SOURCE EXTRACT:
-- Begin --

The right hand side contains P(μ), the prior information about the parameter μ. With a certain distribution P(μ), the likelihood of μ, given uncorrelated data n₁, n₂… is

$$\begin{array}{c}\hfill L_{\mu }=P\left(n_1\right|\mu )P\left(n_2\right|\mu )...P\left(n_N\right|\mu )P\left(\mu \right).\end{array}$$ (16)

Compare Eq. 16 to the usual likelihood function [Eq. 14] which lacks a factor of P(μ). In its typical implementation, omitting P(μ) from the calculation is equivalent to asserting P(μ) ∼ constant over the interval 0 < μ < ∞. It would be highly unusual for a flat distribution of mean parameters in the range 0 < μ < ∞ to be a realistic description of any data set. Indeed, the total probability spread over any finite region accessible to an experiment is zero.

Compare a calculation where μ < μ_* is known to occur. Optimizing μ subject to μ < μ_* will always produce a more accurate estimate than including μ → ∞. This is the weakness of many maximum likelihood estimators cited in the Introduction: No prepackaged statistic, uninformed about the actual data, could be expected to serve all purposes. By exploiting features learned from the data it is always possible to improve on standard maximum likelihood estimates. More sophisticated applications of maximum likelihood are possible.¹³ In this paper, however, we choose to explore the performance of the Bayesian updating method, and we compare our Bayesian updating method to the maximum likelihood in its naive running average form.

Define a running average of a quantity ξ(t) over smoothing time ΔT by

$$\overline{\xi }(t,\Delta T)=\frac{1}{\Delta T}{\int }_{t=t-\Delta T}^{t}dt\xi (\left(t\right).$$

For discrete data we use the corresponding sum. The formula defines a backward average; other time offsets can also be used. The running average smoothes the data at a price of reducing response to changes over time.

-- End --

In the excerpt on likelihood and Bayesian updating, what is omitting P(μ) equivalent to in its typical implementation?

RECORDED DATA:
-- Begin --

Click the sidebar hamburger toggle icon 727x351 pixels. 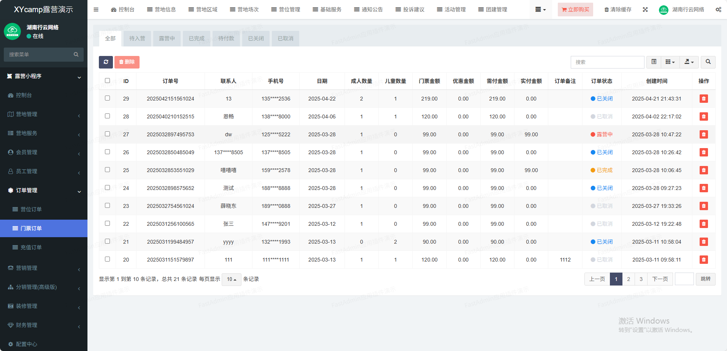click(x=96, y=10)
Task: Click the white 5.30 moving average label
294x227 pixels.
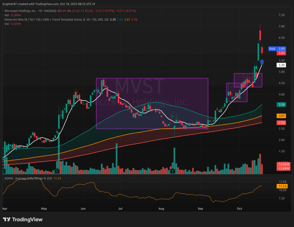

-- End --

EXERCISE RESULT: Asserting that P(μ) is roughly constant over the interval 0 < μ < ∞.